Family of Burned Arab Demands Demolition of Jewish Suspects’ Homes

YERUSHALAYIM
Israeli police secure a street during clashes with protesters (unseen) in the Arab Israeli city of Nazareth, northern Israel , July 5, 2014, as tension and violence between Israel and Palestinians has risen all over the country including the Israeli Arab cities following the death of Palestinian teenager Muhammad Hussein Abu Khdair. Photo by Gil Eliyahu/Flash90
Israeli police secure a street during clashes with protesters in the Arab Israeli city of Nazareth, July 5, 2014, following the death of Palestinian teenager Muhammad Hussein Abu-Khdeir. (Gil Eliyahu/Flash90)
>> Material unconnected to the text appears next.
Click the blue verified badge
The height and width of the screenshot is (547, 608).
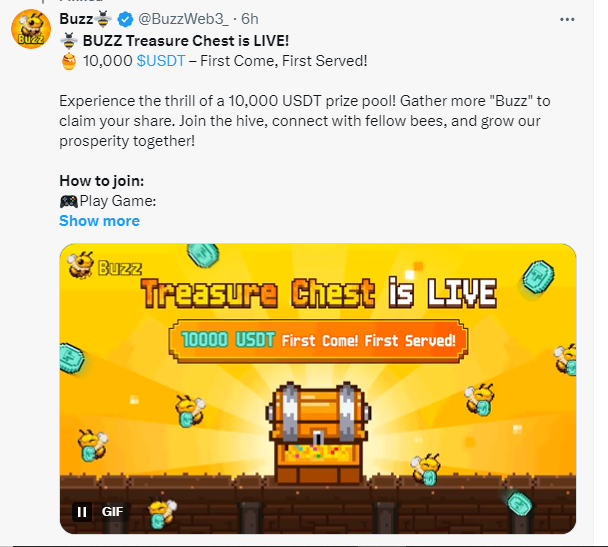pyautogui.click(x=125, y=19)
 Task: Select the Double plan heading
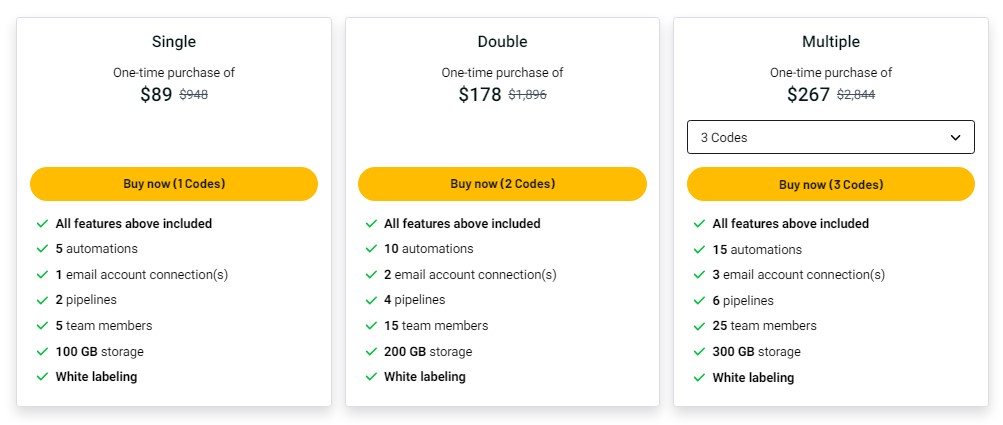pos(502,42)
The family of Muhammad Abu-Khdeir, the Arab teen who was burned to death in 2014 by Jews, has filed a petition with the High Court demanding that the IDF demolish the homes of the Israelis convicted of his murder. The petition demands the demolition in order to ensure equality with the demolition of the homes of Arab terrorists.

Abu-Khdeir was kidnapped from in Shuafat and taken to the Yerushalayim Forest, where three Jews tied him up and set fire to him. The three were convicted and sentenced, and are serving terms of between 20 months and life imprisonment.

According to the petition, “the state must act in an equitable manner and demolition the homes of the three, just as it does for Palestinians.” In response, the state said that the demolition of Palestinian homes was not done as revenge for an attack, but as a warning to others not to attempt to duplicate their efforts. Responding to that point, the petitioners said that recent events had proven that there was an organized incitement campaign against Palestinians, and that the state needed to provide a warning for members of this group as well.

Meanwhile, a Tel Aviv court on Thursday released a suspect who had been held until the end of proceedings against him in the Duma arson case. The Shin Bet had arrested a number of suspects in the case, in which Jewish arsonists were suspected in the firebombing of the homes of the Dawabsheh family in January 2015, in which 18-month-old Ali Dawabsheh was killed. Indicted in the incident was a 21-year-old Israeli, who confessed to participating in the crime but later said that the confession had been extracted from him by “torture,” said his attorney, right-wing activist Itamar Ben Gvir.

A number of minors were also arrested, and it was one of the minors who were released.The youth was represented by Ben Gvir as well, who said that the decision was “an important one, since in the interim after this youth’s arrest numerous minors who threw firebombs at Jews were arrested and released, on the principle that an arrest does not necessarily mean that an individual is guilty and should be punished. I hope that the court will go further and accept the claims of the main suspect in this case that his confession was extracted from him by forcing him to suffer and using deceptive tactics.”